The Medical Council asked for submissions on a proposed amendment to their statement on advertising in relation to the use of testimonials, with the amendment prohibiting the use of testimonials by doctors in advertising. The consultation asked three questions, and here are the answers that the NZ Skeptics gave:
1. Do you agree with Council’s proposed prohibition of the use of testimonials in medical advertising? Why or why not?
We agree. Testimonials are by their nature anecdotal, and as such their use in medical advertising is problematic for a number of reasons. These can be summarised by stating that it is impossible to imply any meaningful evidence of efficacy from a testimonial.
Although testimonials do not demonstrate the efficacy of a treatment, or the ability of a doctor, they do tend to influence a patient’s choice. Many patients will not understand the distinction between evidence and testimonials, and could easily be led to assume that a testimonial is direct validation of a medical service. Evidence offered to aid a patient’s choice, in the form of well designed trials, systematic reviews and meta analyses, should be the kind of supporting evidence offered by a medical practitioner. Prohibiting testimonials would serve to eliminate a potential emotive factor from a patient’s choice, leaving them with the confidence that they have not been unduly influenced in this way.
The widespread use of testimonials by ‘alternative’ medicine practitioners (those that have no scientific evidence or plausibility) is of interest, since it would appear that testimonials might be the last bastion among these practitioners – those that have no other avenue with which to suggest that their services work, except to solicit previous customers who are persuaded by their own experience to write testimonials. Of course testimonials can be, and often are, ‘cherry picked’ by alternative medicine practitioners, so that only the positive testimonials are shown.
If testimonials were allowed to be relied upon to persuade patients to seek treatment from a medical doctor, there could never be certainty that the true balance of testimonials was in favour of the medical service. Intellectual dishonesty, amounting to data manipulation, could never be ruled out.
Additionally, any tendency for wishful thinking and the “I’ll try anything” rationale, which is human nature (especially among seriously ill patients), is particularly susceptible to the use of testimonials.

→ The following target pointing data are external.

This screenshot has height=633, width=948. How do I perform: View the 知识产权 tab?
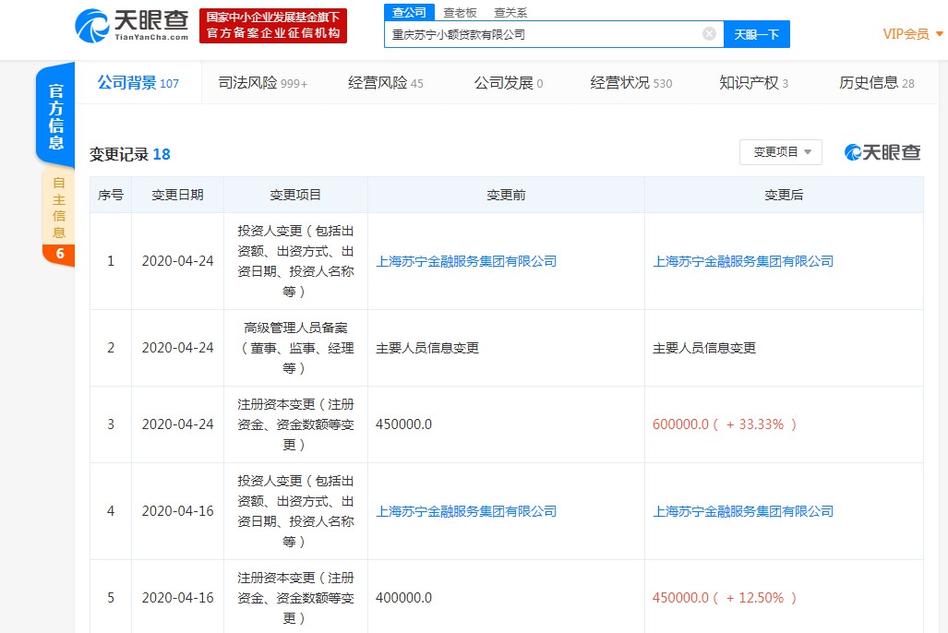click(749, 82)
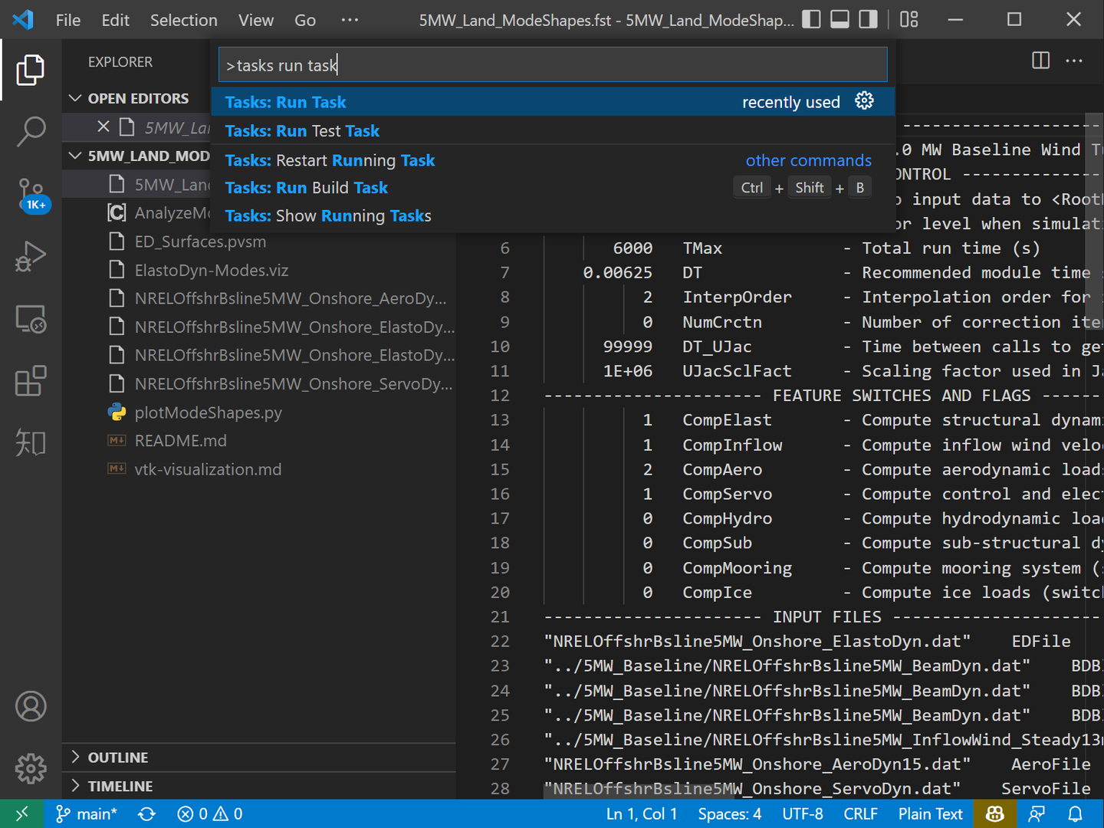Open the Remote Explorer view
The image size is (1104, 828).
click(31, 319)

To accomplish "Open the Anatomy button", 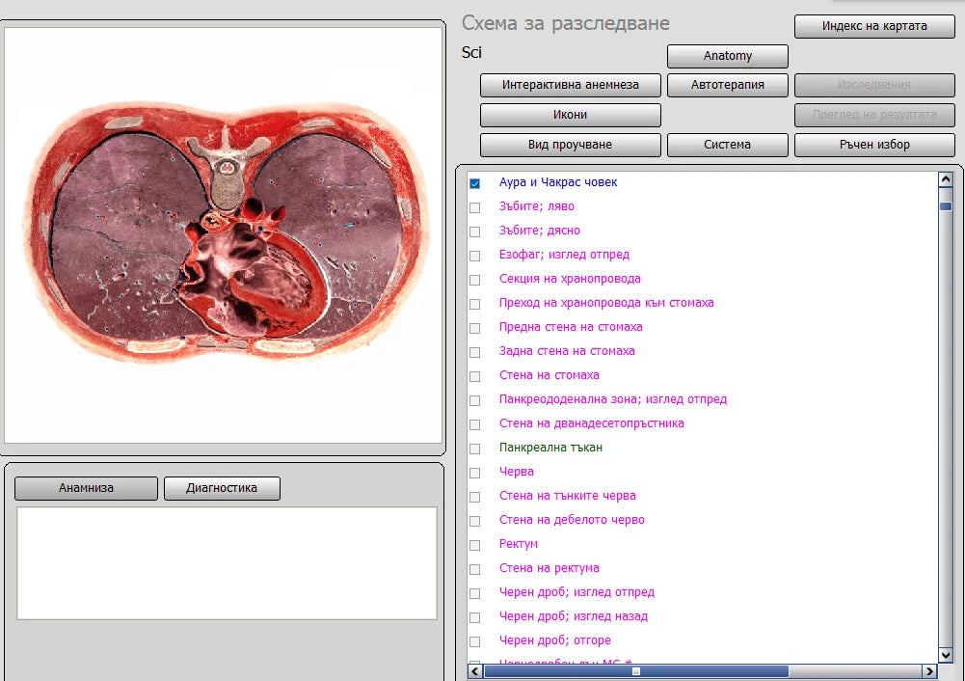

2. Do you agree with Council’s proposed definition of ‘testimonial’? What other changes (if any) should Council incorporate in its definition of ‘testimonial’?
For the most part, we agree. However we would like to offer a few suggestions.
Firstly, Footnote 7 states “you are not responsible for any unsolicited testimonials or comments that are published on a website or in social media over which you do not have control of”. This seems like a possible loophole, and we wonder if wording about taking reasonable steps to prevent or remove such unsolicited testimonials should be included here. Clearly practitioners should not be held responsible for things said out of their control. However, a less scrupulous practitioner might use this exemption to circumvent the prohibition of testimonials by keeping themselves separated from the direct process of solicitation, perhaps via the use of a proxy.
Secondly, the proposed definition refers specifically to “a doctor’s care, skill, expertise or treatment”. However some websites, such as that of the Apollo Medical Centre (http://www.apollomedical.co.nz/testimonials.php), include testimonials that refer to the centre as a whole rather than to specific named doctors. The following testimonial from ‘Sarah’ is an example of this:
“When I came to Apollo Medical as an acute patient visiting from Wellington, I felt self assured and confident that I was getting very good care. Everything ran very smoothly with my visits being followed up by the nurse and the results clarified by the doctor. When it is not your regular medical centre you do feel quite vulnerable, but at Apollo I felt very well cared for, even though I was not a regular patient. Everyone was very pleasant and kind, and I would not hesitate to go there again if needed.” [Emphasis added]
Sarah refers to her feelings about the quality of care that she received from the medical centre as a whole, including at least one nurse and doctor. It’s unclear whether this type of testimonial would fall under the definition given by the Medical Council, and we suggest rewording to extend the clause to cover testimonials where doctors are a part of the group being endorsed, to the extent that they have control over this advertising.
3. Are there any other changes that Council should incorporate to Clause 13?
Yes, we would like to see Council include a sentence such as “Doctors should not solicit patients to submit testimonials to third party websites” in Clause 13, or alternatively in Footnote 7.